Da quelle prime aste alla scrittura delle lettere dell’alfabeto è stato un viaggio nella complessità, si è passati ad annotare il linguaggio, si è dato un valore ai segni e abbiamo inventato i numeri, e allo stesso modo che si scheggiava la selce per farne punte di frecce o coltelli, abbiamo modellato il segno e creato dei simboli a cui attribuire significati diversi, che ci sono serviti per capire la realtà, per comunicare tra di noi e scambiarci le nostre esperienze.

Il passaggio al disegno di quanto ci stava intorno è stata la conseguenza più logica e di complessità in complessità il linguaggio con la scrittura si è fatto sempre più raffinato, il mondo dei numeri è diventato un mondo parallelo a quello reale e strumento per osservare e capire gli accadimenti della realtà.

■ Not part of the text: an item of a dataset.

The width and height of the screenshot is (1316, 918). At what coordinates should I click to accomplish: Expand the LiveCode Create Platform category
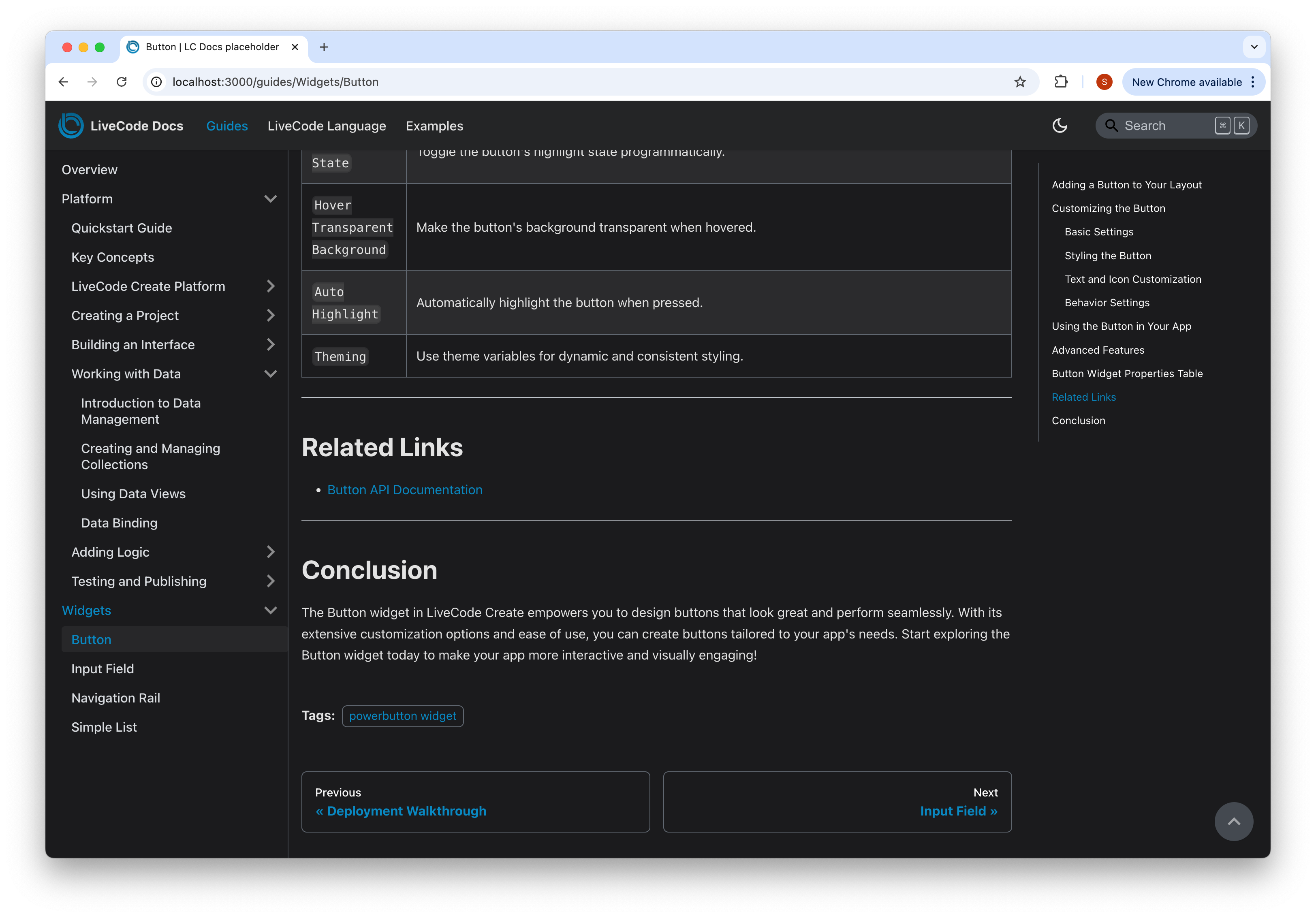pyautogui.click(x=270, y=286)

Abbiamo cominciato con un gesto e moltiplicando, modulando e diversificando, in sintesi facendo delle piccole variazioni ci siamo inventati dei mezzi potenti per osservare e capire la realtà.

Avere dei riferimenti ha potenziato le nostre capacità, l’esercizio ha incrementato la fantasia e stimolato la creatività.

Disegnare quello che ci stava intorno ci ha fatto capire la complessità della realtà ed ha sollecitato la nostra fantasia ad inventarci nuovi punti di vista che ci consentissero di comunicare agli altri le nostre deduzioni, ci ha fatto scoprire l’importanza della struttura, di come questa interagisce con la luce, la luce nostra madre- padre, di cui siamo fatti ed in cui siamo compresi.

Disegnare le nostre fantasie inventarsi situazioni ci ha fatto crescere ci ha reso migliori e questo a partire da un gesto che ha lasciato un segno nella polvere, segno destinato a svanire al primo soffio di vento, piccola cosa che ha contribuito nel tempo a dare un senso alla nostra esistenza.